A new study shows caffeine reversed memory loss in mice bred to develop Alzheimer's disease and reduced the level of beta-amyloid protein in the blood and brain. Plaques containing beta-amyloid protein are found in the brains of people with Alzheimer's disease.
"The new findings provide evidence that caffeine could be a viable 'treatment' for established Alzheimer's disease, and not simply a protective strategy," researcher Gary Arendash, PhD, a neuroscientist at the University of South Florida, says in a news release. "That's important because caffeine is a safe drug for most people, it easily enters the brain, and it appears to directly affect the disease process."
Caffeine Reduces Memory Loss
In the study, mice bred to develop symptoms of Alzheimer's disease were given 500 milligrams of caffeine (equivalent to five cups of regular coffee) in their daily drinking water once they started developing memory problems at age 18 to 19 months, about age 70 in human years.

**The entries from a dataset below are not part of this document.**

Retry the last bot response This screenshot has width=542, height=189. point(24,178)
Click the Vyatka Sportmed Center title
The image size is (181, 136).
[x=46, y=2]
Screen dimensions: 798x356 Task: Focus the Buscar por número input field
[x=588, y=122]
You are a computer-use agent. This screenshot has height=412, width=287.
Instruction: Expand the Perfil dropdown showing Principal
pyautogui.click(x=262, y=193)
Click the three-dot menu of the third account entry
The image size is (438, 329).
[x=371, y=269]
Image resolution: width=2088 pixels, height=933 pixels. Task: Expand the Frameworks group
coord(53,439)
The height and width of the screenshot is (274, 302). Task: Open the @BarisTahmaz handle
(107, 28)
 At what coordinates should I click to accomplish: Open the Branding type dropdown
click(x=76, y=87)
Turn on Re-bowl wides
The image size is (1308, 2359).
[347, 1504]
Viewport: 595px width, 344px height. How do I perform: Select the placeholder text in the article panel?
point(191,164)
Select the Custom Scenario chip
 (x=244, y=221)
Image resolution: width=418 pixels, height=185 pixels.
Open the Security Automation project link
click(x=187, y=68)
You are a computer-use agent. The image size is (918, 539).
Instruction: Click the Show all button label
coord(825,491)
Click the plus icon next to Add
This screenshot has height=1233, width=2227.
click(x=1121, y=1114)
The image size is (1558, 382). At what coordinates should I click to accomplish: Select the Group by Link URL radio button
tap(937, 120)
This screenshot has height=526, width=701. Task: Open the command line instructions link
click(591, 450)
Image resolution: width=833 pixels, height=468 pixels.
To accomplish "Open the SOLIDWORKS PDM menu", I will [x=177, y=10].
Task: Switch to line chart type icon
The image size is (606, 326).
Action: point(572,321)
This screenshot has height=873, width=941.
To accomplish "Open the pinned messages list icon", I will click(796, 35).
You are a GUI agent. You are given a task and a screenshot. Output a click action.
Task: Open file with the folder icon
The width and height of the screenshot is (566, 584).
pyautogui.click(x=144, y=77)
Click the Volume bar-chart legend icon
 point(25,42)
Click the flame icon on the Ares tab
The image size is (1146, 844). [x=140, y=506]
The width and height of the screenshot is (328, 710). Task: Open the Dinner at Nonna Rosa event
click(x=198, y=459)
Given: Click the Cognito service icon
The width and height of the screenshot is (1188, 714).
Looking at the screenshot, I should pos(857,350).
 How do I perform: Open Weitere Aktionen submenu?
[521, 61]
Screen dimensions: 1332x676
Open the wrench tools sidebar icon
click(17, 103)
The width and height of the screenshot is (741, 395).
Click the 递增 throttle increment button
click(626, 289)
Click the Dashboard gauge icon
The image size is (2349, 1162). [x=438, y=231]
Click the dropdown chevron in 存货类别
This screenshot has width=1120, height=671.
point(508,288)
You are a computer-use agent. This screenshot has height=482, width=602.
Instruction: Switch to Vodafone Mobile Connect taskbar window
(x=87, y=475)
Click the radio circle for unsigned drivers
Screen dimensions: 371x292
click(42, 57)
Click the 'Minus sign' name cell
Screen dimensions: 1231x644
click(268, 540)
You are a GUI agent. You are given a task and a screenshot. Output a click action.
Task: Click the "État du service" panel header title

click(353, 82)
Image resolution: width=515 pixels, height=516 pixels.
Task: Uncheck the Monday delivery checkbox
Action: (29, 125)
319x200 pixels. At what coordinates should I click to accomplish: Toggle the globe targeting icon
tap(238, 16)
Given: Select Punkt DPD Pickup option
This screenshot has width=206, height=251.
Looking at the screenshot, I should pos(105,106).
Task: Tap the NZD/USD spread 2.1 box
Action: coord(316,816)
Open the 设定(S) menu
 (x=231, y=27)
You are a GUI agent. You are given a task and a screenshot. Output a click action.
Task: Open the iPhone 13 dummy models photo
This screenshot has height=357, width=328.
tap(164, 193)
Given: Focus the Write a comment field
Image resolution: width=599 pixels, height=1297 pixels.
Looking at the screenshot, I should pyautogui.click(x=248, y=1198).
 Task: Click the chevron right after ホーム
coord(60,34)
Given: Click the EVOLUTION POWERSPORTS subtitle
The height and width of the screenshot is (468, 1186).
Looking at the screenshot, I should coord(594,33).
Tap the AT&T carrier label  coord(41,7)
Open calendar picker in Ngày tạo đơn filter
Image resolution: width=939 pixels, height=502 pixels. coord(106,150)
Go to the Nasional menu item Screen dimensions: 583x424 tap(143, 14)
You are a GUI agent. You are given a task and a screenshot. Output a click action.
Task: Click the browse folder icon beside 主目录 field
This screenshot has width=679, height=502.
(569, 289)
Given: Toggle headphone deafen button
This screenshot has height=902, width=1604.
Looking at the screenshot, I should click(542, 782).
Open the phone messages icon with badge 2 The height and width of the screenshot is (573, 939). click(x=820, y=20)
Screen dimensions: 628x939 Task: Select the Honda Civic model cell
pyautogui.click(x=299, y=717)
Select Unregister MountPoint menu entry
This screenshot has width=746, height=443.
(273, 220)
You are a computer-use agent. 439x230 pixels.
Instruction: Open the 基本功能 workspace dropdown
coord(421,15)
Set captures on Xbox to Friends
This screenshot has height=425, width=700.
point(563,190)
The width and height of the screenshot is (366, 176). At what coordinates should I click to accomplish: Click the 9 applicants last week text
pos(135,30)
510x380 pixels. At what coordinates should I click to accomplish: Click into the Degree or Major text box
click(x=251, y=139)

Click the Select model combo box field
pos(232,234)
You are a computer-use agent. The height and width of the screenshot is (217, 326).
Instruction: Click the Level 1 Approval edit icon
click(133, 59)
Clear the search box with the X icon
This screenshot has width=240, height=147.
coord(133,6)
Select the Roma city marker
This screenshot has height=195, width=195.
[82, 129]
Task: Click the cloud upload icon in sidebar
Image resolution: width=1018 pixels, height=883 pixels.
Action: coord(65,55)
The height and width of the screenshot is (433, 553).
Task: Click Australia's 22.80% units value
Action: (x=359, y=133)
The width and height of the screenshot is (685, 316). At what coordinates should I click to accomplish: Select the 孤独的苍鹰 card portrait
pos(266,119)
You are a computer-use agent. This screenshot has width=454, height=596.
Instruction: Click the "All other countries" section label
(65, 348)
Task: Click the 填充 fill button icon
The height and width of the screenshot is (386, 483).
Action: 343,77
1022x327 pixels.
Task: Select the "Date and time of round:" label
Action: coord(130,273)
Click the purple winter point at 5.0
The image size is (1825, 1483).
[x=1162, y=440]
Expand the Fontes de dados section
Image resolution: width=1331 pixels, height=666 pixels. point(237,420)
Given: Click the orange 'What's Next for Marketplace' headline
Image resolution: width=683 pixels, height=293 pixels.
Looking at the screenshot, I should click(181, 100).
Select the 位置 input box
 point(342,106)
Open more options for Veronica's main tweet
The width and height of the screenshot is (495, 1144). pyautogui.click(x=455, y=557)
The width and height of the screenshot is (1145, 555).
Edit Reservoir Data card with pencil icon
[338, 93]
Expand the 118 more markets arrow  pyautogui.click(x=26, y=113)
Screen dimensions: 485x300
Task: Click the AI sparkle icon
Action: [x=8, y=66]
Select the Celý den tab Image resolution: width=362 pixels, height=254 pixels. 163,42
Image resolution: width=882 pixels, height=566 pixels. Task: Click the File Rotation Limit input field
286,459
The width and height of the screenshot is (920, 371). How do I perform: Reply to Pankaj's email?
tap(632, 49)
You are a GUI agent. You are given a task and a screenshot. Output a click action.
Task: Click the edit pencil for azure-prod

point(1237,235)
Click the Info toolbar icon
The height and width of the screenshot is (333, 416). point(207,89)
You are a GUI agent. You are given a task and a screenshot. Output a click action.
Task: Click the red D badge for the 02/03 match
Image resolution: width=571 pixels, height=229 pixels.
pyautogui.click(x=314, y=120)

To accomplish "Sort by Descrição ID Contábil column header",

After two months, the mice that drank the caffeinated water performed much better on tests of their memory and thinking skills -- to the level of normal mice of the same age. Those given plain water continued to do poorly on these tests. The study also showed that the brains of the caffeinated mice experienced a nearly 50% reduction in the level of beta-amyloid.
The researchers also looked at long-term caffeine treatment in normal mice. With 10 months of caffeine treatment, there was no improvement in memory and thinking skills.
Based on these findings, published in the Journal of Alzheimer's Disease, Arendash and colleagues say they plan to start human trials to see whether caffeine can benefit people with early signs of Alzheimer's disease.